I do remember seeing a couple Falcons games at AFC Stadium. Certainly, less than great…
One time (a January 1981 playoff game vs. Dallas) I was sitting right behind the end zone and, this not yet being the era of big-video screens, not being able to see the other end of the field because we were too low & too close to the field. I remember thinking: “We should’ve stayed at the hotel bar next door.”
Of course, when Drew Pearson caught his game-winning TD pass right in front of us, we saw it all too well.
A couple Decembers ago, on a lark, I went to the Pinstripe Bowl at Yankee Stadium… Rutgers/Miami… again, weird. I had a decent seat, but it was pointing slightly away from the field.
Can we take this game back to the cornfields of Iowa & just keep it a TV show?
To me, the only gimmick game that works is the NHL Winter Classic outdoor thing they do. That’s like watching a playoff game at Lambeau Field. Nice to watch on TV, but not sure I’d wanna be there.
Some nice people I know decided to have a multigenerational family reunion get together at the game in Bristol. One day they’ll no doubt look back fondly on the weekend they almost drowned.
There are millions of NASCAR fans out there, and if this helps expand baseball’s appeal to them, good for MLB. But I share JonathanF’s deep skepticism that this kind of thing generates new baseball fans.
For my money the other Bristol angle is the interesting one. Some of us are passionately interested in American roots music, and especially in the role of Bristol in launching the career of Jimmie Rodgers and the Carter Family, who in turn influenced and continue to influence so much American music (and not just so-called country music). Having said that, I would imagine the number of us who would attend an event that celebrates those roots is something short of 80,000.

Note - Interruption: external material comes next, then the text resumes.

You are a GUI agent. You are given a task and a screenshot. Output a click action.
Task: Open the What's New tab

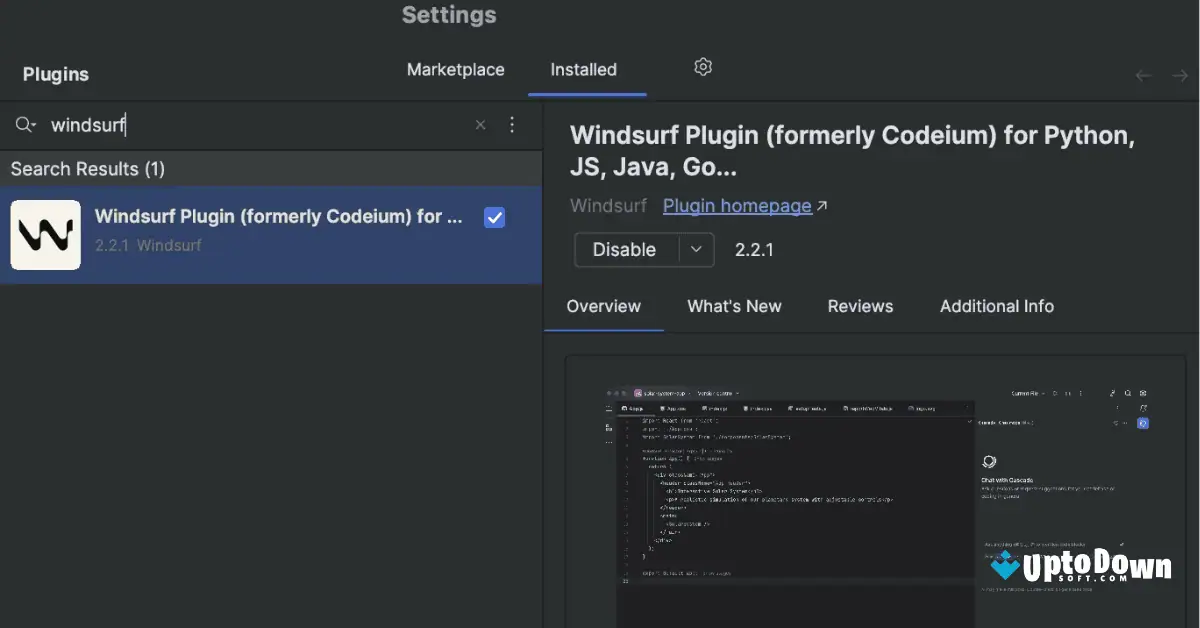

you might be way ahead of me here, tfloyd, but if anyone’s ever in Bristol, there’s a great museum there called the Birthplace of Country Music Museum that’s all about that angle, and the 1927 recording sessions that Ralph Peer did at a hotel in Bristol that launched the Carter Family etc.
Thanks. I’ve heard that the museum is really good, but I’ve never been.
I disagree about hating the gimmick. From everything I’ve seen, they did a good job of preparing the stadium and it is a cool venue. Rain definitely messed things up but today has been a good game. Great to see Hurston Waldrep pitch an effective 5 and 2/3 and Eli White’s bat come alive. Iglesias walked a tight rope but nice to see a win. Good day all around.
To me, it feels like winning one of those bowl games where your school is 6-6 & you just beat a 7-5 team in Shreveport.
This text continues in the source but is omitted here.